第30話 顕現

第三十話 顕現


サイド 新城 明里



 銃弾が壁や床に当たって削っていく。何度も響く銃声で耳がどうにかなりそうだ。


 手鏡で確認した所、廊下の先には七体のゾンビがこちらに向けて銃を撃っている。狙いもつけずに、なんてものじゃない。右手に持った拳銃を突き出し、機械的に引き金をひいているだけ。


 肘は伸ばしっぱなしだし、左手はだらりと一様に垂れ下がっている。そんな持ち方でまともに撃てるわけもなく、いかにゾンビの筋力がリミッターの関係で高かろうが銃身が撃つたびに跳ねまわっている。


 だが、だからこそどこに飛んでいくのかわからない。相手の装備はハンドガン七丁。防弾チョッキ。左手に警棒。頭には軍用ヘルメット。露骨なまでに現代戦を想定した様子だ。ゾンビのくせに。


 そろそろ弾切れになるはず。だが、奴らは撃ちながらよたよたと進んでいるのだ。弾切れになる頃にはこっちに到着するだろう。肉弾戦を仕掛けられる。


 じゃあ後退すればとも思うわけだが、自分が通って来た通路からも別のゾンビどもがやってきている。今はまだ大丈夫だが、こっちからそっちに行くと囲まれるかもしれない。


 しょうがない。


 背負っていたリュックから水筒大の筒を取り出す。


「一号。私が合図を出したら盾を構えて角の先に出て。それで、私がこれを投げたらこっちの角に後退」


 使い魔が頷くのを確認し、筒の上部分にあるボタンをカチリと押し、その少し下の部分を捻る。


「一号、出て!」


 こちらの合図に従い角から出る一号。ゾンビ共の銃撃が更に激しくなり、甲高い金属音が響き渡る。


 そして、自分も一号を壁にしながら角から出ると、すぐさまアンダースローで筒をゾンビ共の足元に投げつける。

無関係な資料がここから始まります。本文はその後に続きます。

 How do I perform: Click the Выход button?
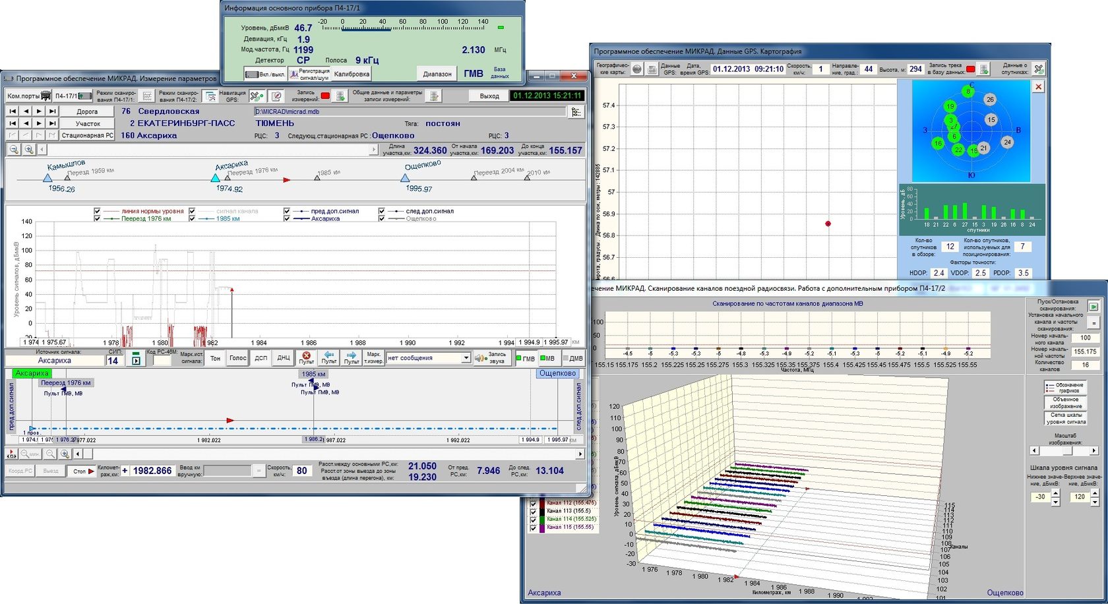[x=489, y=96]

 全力で角に跳び込み、その後を一号が続く。直後に爆音が響き、黒煙がこっちまでやってくる。


「おおぅ……ちょっとやり過ぎたかな?」


 黒く焦げた通路に大きく破損した状態で転がるゾンビども。お手製手榴弾は無事起爆したらしい。流石私。


「とっ、マジで時間がないんだった……!」


 使い魔達を引き連れて前進。体当たりで扉を破壊した一号を先頭に、階段をおりていく。


 現在地下四階。次で五階。地図ではこの五階が最後であり、そこに魔法陣があるはず。だが、そんな場所が素通りできるはずもなく。


「うっわ……」


 思わずうめき声をあげる。


 階段をおりた先、扉を少しだけ開けた瞬間銃撃が行われる。それも今までのハンドガンをゾンビが撃っているのとは違う。

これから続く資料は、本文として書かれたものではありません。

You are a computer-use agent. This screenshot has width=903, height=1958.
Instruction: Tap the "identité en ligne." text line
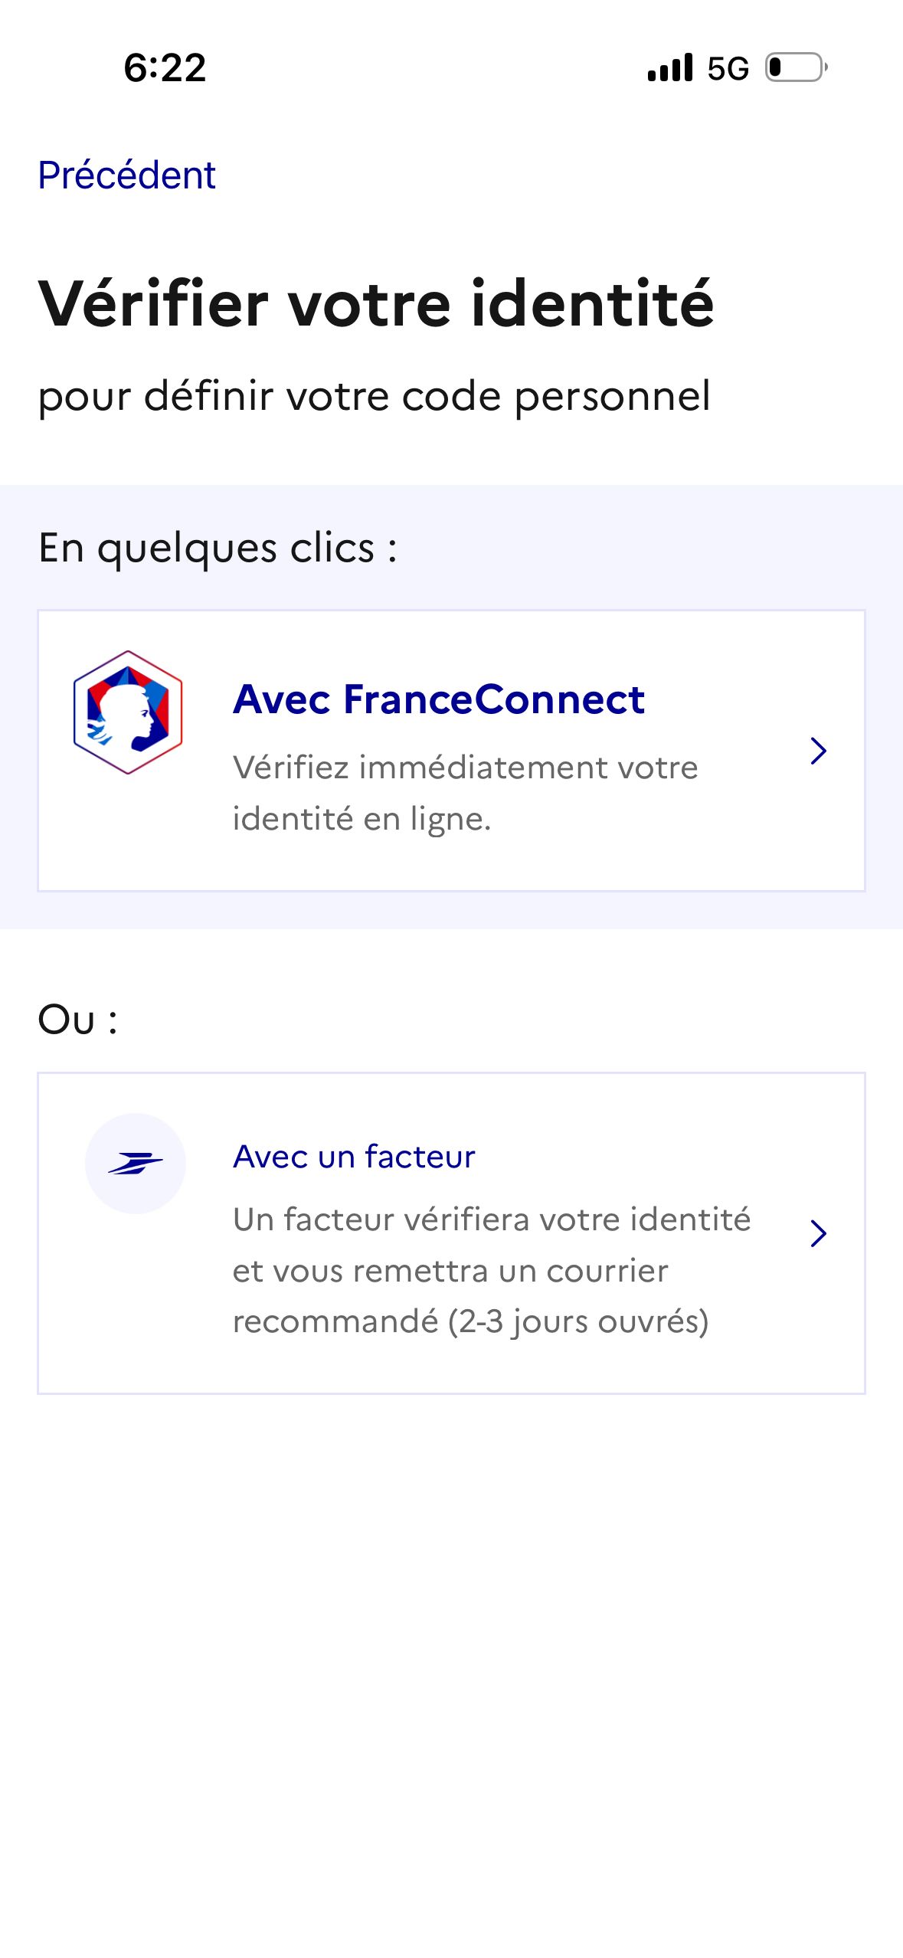(362, 819)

 一瞬だけ見えたのは台座に固定された機関銃。傍に人影はなかった。恐らくセンサーを使った自動迎撃。それが二つもあった。


 ボコボコにこちら側へと膨らんだ鉄製のドアを眺めながら、苦笑いを浮かべる。


 剣崎さんから貰ったネックレスの障壁を信じて突っ込むか?いや、あれだって無限に防げるわけじゃない。耐久限界はある。魔法陣に届かずに、命を懸けるにはまだ早い。


 上の方からうめき声と、いくつかの鈍い足音。ゾンビ共も上からやってきている。あまり悩んでいる時間はない。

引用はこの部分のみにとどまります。